Multi-dimensional flow-adapted compressed sensing (MDFCS) for time-resolved velocity-encoded Phase Contrast MRA

Abstract

4D time-resolved velocity-encoded Phase-Contrast MRI (t-v PC MRI) is a fully non-invasive technique to assess hemodynamics in-vivo and can thus be extremely helpful in diagnosis and treatment planning. A common drawback of 4D acquisitions with high spatial and temporal resolution is the long acquisition time, which still inhibits the wider clinical use of such exams. Since a certain degree of data redundancy or sparsity can be expected in temporal as well as in velocity encoding direction, the combination of recently proposed Compressed Sensing techniques with t-v PC MRI might be promising.
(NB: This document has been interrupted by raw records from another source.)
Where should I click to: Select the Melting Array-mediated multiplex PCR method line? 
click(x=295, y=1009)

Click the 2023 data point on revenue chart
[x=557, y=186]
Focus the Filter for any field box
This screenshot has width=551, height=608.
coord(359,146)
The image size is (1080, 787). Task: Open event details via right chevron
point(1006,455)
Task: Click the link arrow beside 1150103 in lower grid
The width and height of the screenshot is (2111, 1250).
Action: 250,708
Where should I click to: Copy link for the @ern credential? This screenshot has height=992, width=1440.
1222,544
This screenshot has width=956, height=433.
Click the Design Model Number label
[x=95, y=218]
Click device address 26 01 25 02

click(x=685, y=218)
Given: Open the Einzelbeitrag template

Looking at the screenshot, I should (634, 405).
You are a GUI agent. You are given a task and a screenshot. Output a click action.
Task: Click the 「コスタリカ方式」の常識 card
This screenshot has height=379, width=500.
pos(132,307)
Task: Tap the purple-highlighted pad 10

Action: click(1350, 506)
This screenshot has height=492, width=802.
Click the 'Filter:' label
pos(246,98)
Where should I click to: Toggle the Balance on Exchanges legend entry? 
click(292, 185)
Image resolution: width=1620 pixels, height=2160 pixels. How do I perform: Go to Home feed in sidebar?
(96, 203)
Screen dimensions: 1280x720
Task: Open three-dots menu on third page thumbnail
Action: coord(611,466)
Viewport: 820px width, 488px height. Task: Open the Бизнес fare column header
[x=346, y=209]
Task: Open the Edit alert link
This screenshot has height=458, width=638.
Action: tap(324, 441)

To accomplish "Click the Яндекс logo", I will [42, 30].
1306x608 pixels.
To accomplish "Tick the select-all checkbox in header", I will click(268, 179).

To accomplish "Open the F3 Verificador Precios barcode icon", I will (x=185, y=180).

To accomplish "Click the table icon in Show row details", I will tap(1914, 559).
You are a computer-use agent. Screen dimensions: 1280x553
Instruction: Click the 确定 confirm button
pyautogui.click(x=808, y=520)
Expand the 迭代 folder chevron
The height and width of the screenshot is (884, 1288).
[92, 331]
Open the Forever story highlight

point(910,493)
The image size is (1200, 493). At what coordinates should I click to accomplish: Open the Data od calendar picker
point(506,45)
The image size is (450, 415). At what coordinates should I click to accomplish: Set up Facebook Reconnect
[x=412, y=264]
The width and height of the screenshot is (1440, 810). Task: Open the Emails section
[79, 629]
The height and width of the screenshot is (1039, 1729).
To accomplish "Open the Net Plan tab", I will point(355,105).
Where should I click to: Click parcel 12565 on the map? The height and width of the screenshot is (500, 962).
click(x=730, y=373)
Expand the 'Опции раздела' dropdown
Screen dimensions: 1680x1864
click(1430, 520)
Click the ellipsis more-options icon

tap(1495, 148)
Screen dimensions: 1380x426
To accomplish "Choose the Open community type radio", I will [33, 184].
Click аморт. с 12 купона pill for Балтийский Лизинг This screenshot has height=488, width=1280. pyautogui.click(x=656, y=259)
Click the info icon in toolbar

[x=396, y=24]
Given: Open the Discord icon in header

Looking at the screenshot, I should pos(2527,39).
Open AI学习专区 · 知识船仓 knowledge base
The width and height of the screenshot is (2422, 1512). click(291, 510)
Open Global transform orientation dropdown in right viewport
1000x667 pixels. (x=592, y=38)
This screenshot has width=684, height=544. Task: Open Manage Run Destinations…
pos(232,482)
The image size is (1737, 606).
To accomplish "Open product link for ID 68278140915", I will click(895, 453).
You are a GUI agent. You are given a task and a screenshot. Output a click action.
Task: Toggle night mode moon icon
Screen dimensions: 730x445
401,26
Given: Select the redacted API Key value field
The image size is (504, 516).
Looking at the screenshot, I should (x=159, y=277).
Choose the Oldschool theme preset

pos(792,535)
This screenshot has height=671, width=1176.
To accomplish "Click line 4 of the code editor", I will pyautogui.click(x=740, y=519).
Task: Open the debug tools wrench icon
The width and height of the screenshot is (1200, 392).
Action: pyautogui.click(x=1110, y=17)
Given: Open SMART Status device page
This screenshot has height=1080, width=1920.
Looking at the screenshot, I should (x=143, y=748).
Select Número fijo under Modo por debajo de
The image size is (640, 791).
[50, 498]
In this work, a Multi-Dimensional Flow-Adapted compressed Sensing (MDFCS) method is presented, which aims at exploiting these properties by using a dedicated incoherent data acquisition pattern as well as a temporal regularization term. Acceleration factors of up to 7.3 were reached while image quality was preserved. While non-regularized iterative reconstruction led to a drop of 42.8% ± 7.5% in Contrast-to-Noise compared to the fully sampled reference, the proposed MDFCS method was able to achieve values of 90.5% ± 12.2% and to reproduce the flow curve behavior with high accuracy.